Extricating the country from this morass of politics and ignorance may be a challenge we cannot soon meet.
COVID has certainly had a disproportionate impact on Indigenous peoples here in the U.S. While much of the U.S. was unprepared for the pandemic, Native American reservations rely heavily on the federal government and the Indian Health Service for health care. Yet with a delayed and inept early response, native populations were left vulnerable to early outbreaks, which often claimed the lives of at-risk elders that are critical to tribal communities. Other preconditions made native reservations a tinder box for outbreaks. Underdeveloped infrastructure means that access to clean water and adequate wastewater and sanitation facilities are less common—some 13% of Native American homes lack potable water or wastewater facilities. That means that hand-washing—which was a key recommendation of the CDC early on in the pandemic to prevent transmission of the virus—was less effective than in other parts of the U.S. High rates of poverty and housing issues, including overcrowded intergenerational dwellings, further exacerbated the rapid spread of the virus through indigenous communities.
What has the U.S. gotten right, and what has it gotten wrong, in the national response to COVID?
Let’s answer this as directly as possible.

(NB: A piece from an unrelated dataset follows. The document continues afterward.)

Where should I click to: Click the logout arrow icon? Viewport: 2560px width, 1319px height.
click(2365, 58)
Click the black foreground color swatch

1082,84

Former President Donald J. Trump deserves credit for accelerating development of COVID vaccines under his “Operation Warp Speed” initiative which, while it was based on pre-existing research conducted over a number of years, allowed the U.S. to get a jump start on protecting the country from the devastating virus. From that point, President Joe Biden launched a very extensive vaccine distribution system under the direction of a highly capable team of experts.
Otherwise, the U.S. has been doing poorly with the highest rate of per capita COVID deaths and lowest completed vaccination rate among high income nations. This is in part due to the reckless politicization of COVID response by the former president and his followers. The other part of the equation is the explosion of vaccine misinformation on the internet and all forms of social media. Extricating the country from this morass of politics and ignorance may be a challenge we cannot soon meet.
Infections from the Omicron variant are currently spiking across the globe. What are researchers and policymakers doing to better understand Omicron and mitigate the impact of future variants? What more could be done?
As Omicron continues to spread like wildfire across the globe, the best we can do is continue to urge for mask-wearing and vaccinations. The current vaccines available are less effective in preventing the spread of the virus, but significantly effective in preventing severe illness and hospitalizations, which at this point may be the best metric for researchers to continue to monitor. With regards to future variants, scientists around the globe will continue to monitor mutations in the virus and alert us to potential deadly variants. But we need to do better as a global community in sharing vaccinations and even vaccine patents with lower income nations. As long as there are areas with significant pockets of people unvaccinated, the virus will continue to mutate and potentially grow deadlier. We need to ensure universal access to vaccines and adequate masks, not just with the American public but with friendly and unfriendly nations, because we’ve seen how rapidly these variants can spread.